— Ты меня спрашиваешь? — прошептал офицер, по-прежнему неподвижно глядя в окно, в темноту.
— Не вас лично. Вы честный человек, но вы в заблуждении. Вы… — Он умолк, потому что командир Студенческого батальона резко повернулся и посмотрел на него, как всегда, с угрозой.
— Встать смирно! — прошептал он.
Богдан разочарованно встал по стойке «смирно», не сводя глаз с лица Глишича — выражение страдальчества на нем, подчеркнутое необычайно длинными и острыми усами, пугало.
— Я спросил тебя, кем ты решил стать в этой несчастной стране, которую ты тоже теперь топчешь?
— В этой несчастной стране я решил учить народ правде о его беде. И готовить к революции рабочий класс.
— К разрушению? — Офицер шагнул к нему.
— Только революция может спасти Сербию.
— Сербию? — шепнул тот потрясенно.
— Да. В этом я твердо убежден.
Подполковник Глишич повернулся и отошел к окну; Богдан больше не видел его профиля, но услышал шепот:
— Несчастная Сербия! Несчастная моя родина, что тебя ждет! Какую участь готовят тебе твои образованные дети? Что тебя ожидает, когда вот такие овладеют тобою, неграмотной и убогой? Что будет с тобою, когда вот такие станут твоими вождями? — Он опять повернулся к Богдану и почти беззвучно спросил: — Какие еще беды ты придумал для своей родины? Говори.
— Я считал, что мы серьезно разговариваем, господин подполковник.
— Когда рушится фронт, разваливается армия, кровь течет рекою, ты думаешь о революции, — шептал офицер, поворачиваясь к нему спиной — искал на столе плеть.
Стук плети по голенищу заглушал его шепот и возвращал Богдана к образу милитариста, реакционера, палача. К образу того, прежнего Глишича. Но если бы во время революции этот жалкий фанатик попал к нему в плен, сумел бы он его расстрелять? Не в письме к Наталии, но на самом деле: как бы он поступил, если бы однажды вечером к нему, Богдану, привели связанным его, командира полка контрреволюционеров? Или командира королевской гвардии? Он приказал бы развязать ему руки и извинился бы перед ним за эту традицию.
Подполковник Глишич приближался к нему с горящим взглядом, держа плеть за спиной.
— Над какой бедой ты задумался? Будь честен, социалист! Наверное, право изучаешь? Ну-ка, я тебя слушаю.

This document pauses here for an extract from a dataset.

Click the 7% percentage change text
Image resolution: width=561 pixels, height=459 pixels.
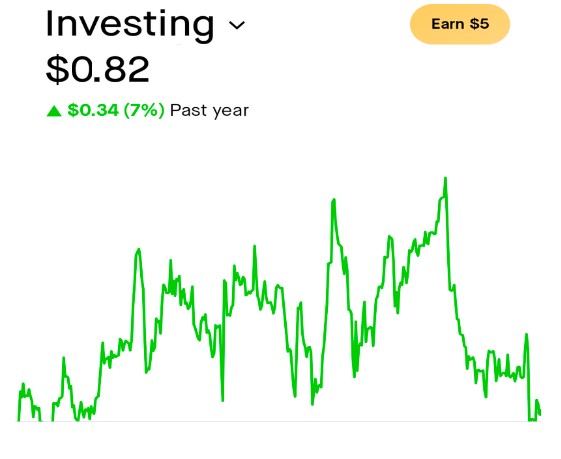tap(144, 110)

— А есть ли у вас, господин подполковник, мужество выслушать правду?
— Мужество? А зачем мне перед тобой нужно мужество? Зачем?
— Для моей искренности. Раз это вас так интересует.
— Твоя искренность? Говори. Расскажи, над чем ты задумался. Послушаем.
Богдан заметил движения плети за спиной, и это заставило его принять вызов.
— Я думаю о том, сумел бы я вас расстрелять, попади вы ко мне в плен.
— В какой плен?
— Если б вы попали ко мне в руки во время революции.
Взгляды их скрестились; с улицы слышался лай городских собак. Молчание длилось бесконечно. Богдану почудилось, будто связанные его руки тянутся к Глишичу. И услышал придушенный голос:
— И что же ты решил?
— Я колеблюсь, — громче ответил Богдан.
— Колеблешься? Почему же ты колеблешься?
— Потому что я верю во что-то.
— Вот тебе, чтоб ты больше не колебался!
Глишич отступил на шаг и наотмашь несколько раз хлестнул Богдана по лицу.
От растерянности тот даже не отклонился. Лицо Глишича, стол, свет — все раскололось и грянуло оземь, исчезло, подавленное грохотом тишины; его щеки, глаза, боль, раздиравшая их, увеличивались, своим звоном заполняя комнату до самого потолка; вокруг закипала тьма.
— Ты и теперь колеблешься? — кричал откуда-то издалека подполковник Глишич.
— Да. Потому что вы несчастны! Потому что вы страдаете!
— А тебе меня жаль? Да, социалист?
Богдан услыхал свист плети и почувствовал, что у него слетела шапка.
— Получай, чтоб ты меня больше не жалел! — Глишич отвесил ему пощечину.
— Ничто вам не поможет. Я колеблюсь. Мне жаль вас. Искренне жаль, — сипел Богдан и жмурился, чувствуя, как у него разламывается голова и по щекам стекает горячая струйка.
Он слышал чьи-то шаги, тьма становилась глубже; собачий лай заглушал крики ослов. Он открыл глаза: лампа погасла, фигура Глишича торчала возле окна, неподвижно-немая.
— Я вас не расстреляю в революции! — крикнул Богдан с вызовом, прислоняясь к стене.